Guerre en Ukraine: la Russie prête à négocier avec Kiev après l’ultimatum de Donald Trump

Guerre en Ukraine: la Russie prête à négocier avec Kiev après l’ultimatum de Donald Trump

15 juillet 2025 Non Par LA RÉDACTION

La Russie a annoncé être prête à négocier avec l’Ukraine sur le conflit entre les deux pays, à la suite des propos de Donald Trump menaçant de mettre en place des droits de douane sévères sur Moscou.

« Les déclarations du président Trump sont très sérieuses », a estimé le porte-parole du Kremlin, Dmitri Peskov, à des journalistes. « Nous avons bien sûr besoin de temps pour analyser ce qui a été dit à Washington et si, ou quand, le président Poutine le jugera nécessaire, il commentera. »

Ce lundi, le président américain a menacé de mettre en place des droits de douane « très sévères » à hauteur de 100% sur la Russie si cette dernière ne parvient pas à un accord pour mettre fin à son offensive en Ukraine, lancée en 2022, « d’ici 50 jours ».

Dmitri Peskov a affirmé que la Russie attend « des propositions de la partie ukrainienne » concernant un troisième round de négociations, après deux sessions peu fructueuses à Istanbul. « Nous restons prêts », a-t-il dit lors de son briefing quotidien, auquel participait l’AFP.

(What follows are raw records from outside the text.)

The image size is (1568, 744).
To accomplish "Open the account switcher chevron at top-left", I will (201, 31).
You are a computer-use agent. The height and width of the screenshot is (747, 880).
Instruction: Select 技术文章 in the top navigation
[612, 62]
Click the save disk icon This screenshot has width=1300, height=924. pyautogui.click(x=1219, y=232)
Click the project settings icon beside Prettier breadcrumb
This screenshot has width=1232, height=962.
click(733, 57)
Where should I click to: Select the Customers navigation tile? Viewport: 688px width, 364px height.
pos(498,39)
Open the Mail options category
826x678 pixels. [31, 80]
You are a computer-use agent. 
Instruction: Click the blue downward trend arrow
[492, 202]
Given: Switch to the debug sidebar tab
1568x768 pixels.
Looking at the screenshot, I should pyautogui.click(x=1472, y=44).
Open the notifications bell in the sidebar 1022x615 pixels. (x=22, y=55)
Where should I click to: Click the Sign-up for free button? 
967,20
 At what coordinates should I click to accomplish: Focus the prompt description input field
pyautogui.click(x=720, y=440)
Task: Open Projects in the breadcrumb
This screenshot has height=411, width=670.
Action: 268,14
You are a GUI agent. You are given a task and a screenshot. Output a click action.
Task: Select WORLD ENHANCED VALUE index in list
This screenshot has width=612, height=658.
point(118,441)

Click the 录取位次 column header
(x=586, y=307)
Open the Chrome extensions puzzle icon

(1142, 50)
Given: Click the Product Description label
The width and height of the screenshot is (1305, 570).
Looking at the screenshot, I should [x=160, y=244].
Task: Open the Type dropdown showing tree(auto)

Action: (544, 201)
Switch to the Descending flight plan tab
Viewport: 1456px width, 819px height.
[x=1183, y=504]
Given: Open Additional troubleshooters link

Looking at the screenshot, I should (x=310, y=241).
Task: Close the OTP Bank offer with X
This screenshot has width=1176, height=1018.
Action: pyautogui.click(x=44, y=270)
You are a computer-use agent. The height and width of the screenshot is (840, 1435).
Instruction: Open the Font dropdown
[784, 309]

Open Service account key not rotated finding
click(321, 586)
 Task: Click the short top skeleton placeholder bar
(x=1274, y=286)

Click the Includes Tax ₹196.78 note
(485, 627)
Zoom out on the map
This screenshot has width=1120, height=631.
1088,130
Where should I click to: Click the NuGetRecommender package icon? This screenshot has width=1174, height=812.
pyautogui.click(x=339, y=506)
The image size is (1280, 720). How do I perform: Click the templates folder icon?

Des signaux contradictoires selon la Russie

Donald Trump a aussi affirmé que des équipements militaires, payés par des pays européens membres de l’Otan, seraient envoyés à l’Ukraine.

« Il semble que cette décision prise à Washington, dans les pays de l’Otan et directement à Bruxelles sera perçue par Kiev non comme un signal en faveur de la paix, mais comme un signal pour poursuivre la guerre », a critiqué Dmitri Peskov.

Les annonces américaines ont été saluées par le président ukrainien Volodymyr Zelensky, qui s’est dit « reconnaissant » envers son homologue américain « pour sa volonté de soutenir la protection des vies » ukrainiennes.

Dans un entretien exclusif téléphonique auprès de la BBC ce mardi 15 juillet, Donald Trump a également déclaré être « déçu » par Vladimir Poutine, tout en assurant « ne pas en avoir fini avec lui ».